Portion of city park could be sold to landowner

People walk along an isolated area of parkland in the 500 block of Front Street Tuesday afternoon. The city is considering a proposal to auction a small part of the property. (Photo by Michael Kelly)

A small piece of property has brought forward a discussion about the value of parks and uncovered some information on the city’s historic intentions for riverfront land north of downtown.

A parcel of land only 25 feet wide, just south of 507 Front St. will be the subject of legislation to receive a second reading Thursday night at the Marietta City Council meeting. It would ultimately provide approval for the city to sell the land, currently part of a small section of park, by auction, an idea initially proposed by the owner of the adjacent property at a council meeting last week.

Joseph Wesel II, who owns 507 Front St., proposed it as a way of relieving a small part of the city’s burden of maintaining parks, and said he intended to keep it as a green space or garden. Although Wesel would like to join it to the property he already owns, the city will need to offer it at auction if it decided to sell.

Some residents object to the idea on principal, including Anthony Touschner, who lives on Seventh Street, and Rebecca Phillips, who in a statement sent to The Marietta Times noted Marietta’s “long history of preserving land for public use,” offering examples such as Muskingum Park, Buckeye Park and the River Trail.

“Given the history and popularity of our public lands, City Council’s proposed ordinance to sell a city-owned parcel at 505 Front St. is a bad idea,’ she said.

City attorney Paul Bertram III researched the history of the city’s ownership of the plot and uncovered a decades-old effort to acquire a continuous string of property along the Muskingum River which ultimately failed.

In the 1960s and 1970s, he said, housing along that section of Front Street was deteriorating.

“Lots of those properties were what today we would consider blighted,” he said. “The view at the time was that as the city got money it would buy those properties and eventually extend Muskingum Park from the Putnam Bridge to the Washington Bridge. As houses became available, the city would purchase them and raze them.”

What interfered with that plan, Bertram said, was that riverfront property became fashionable.

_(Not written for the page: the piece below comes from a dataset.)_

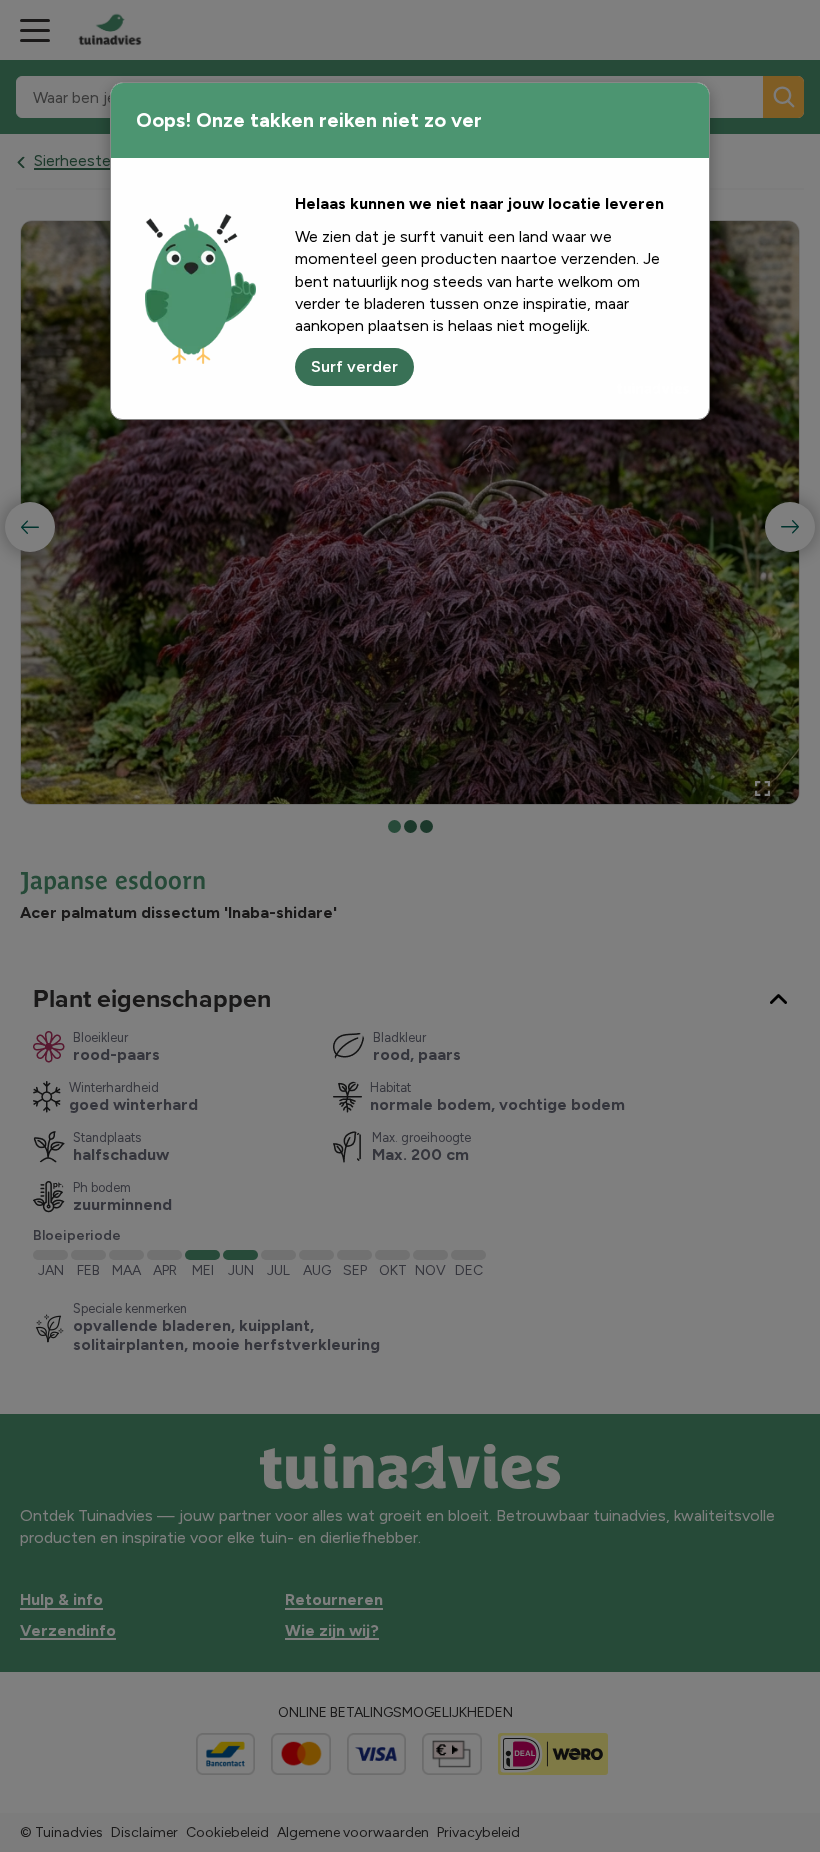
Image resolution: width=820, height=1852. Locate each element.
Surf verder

“There was a change in attitudes, and people started buying those houses and fixing them up,” he said. “It became boutique-ish to have river property.”

“The intent was to extend the park, but that never happened because the public began thinking it was cool to live along the river,” he said.

The 500 block Front Street now has a shady grove of trees, with a small bicycle path cut-out that briefly veers away from the sidewalk around a large planter. Housing stands to the north and south, and the main swath of Muskingum Park is several residential lots away.

The small piece of property on the north side of the little haven being considered for sale was never actually designated as a park, Bertram said. It’s about 25-feet wide, covers .087 acres and has no remarkable features other than a lot of shade.

It’s been appraised at about $30,000, and city council member Cindy Oxender said she hopes to set that as the minimum bid if the necessary number of council members agree to auction the lot, a position she favors.

“It’s not being well-utilized or well-maintained, and we have other parks that are extremely well-utilized but not getting the attention they deserve,” she said. “I just wish we had a lot more money to maintain parks, but if a park isn’t being utilized while others are, we’re simply maintaining unutilized land.”

In addition to realizing some money from the sale of the land, Oxender said, as privately owned property the land would be returned to the tax roll and generate annual income for the city.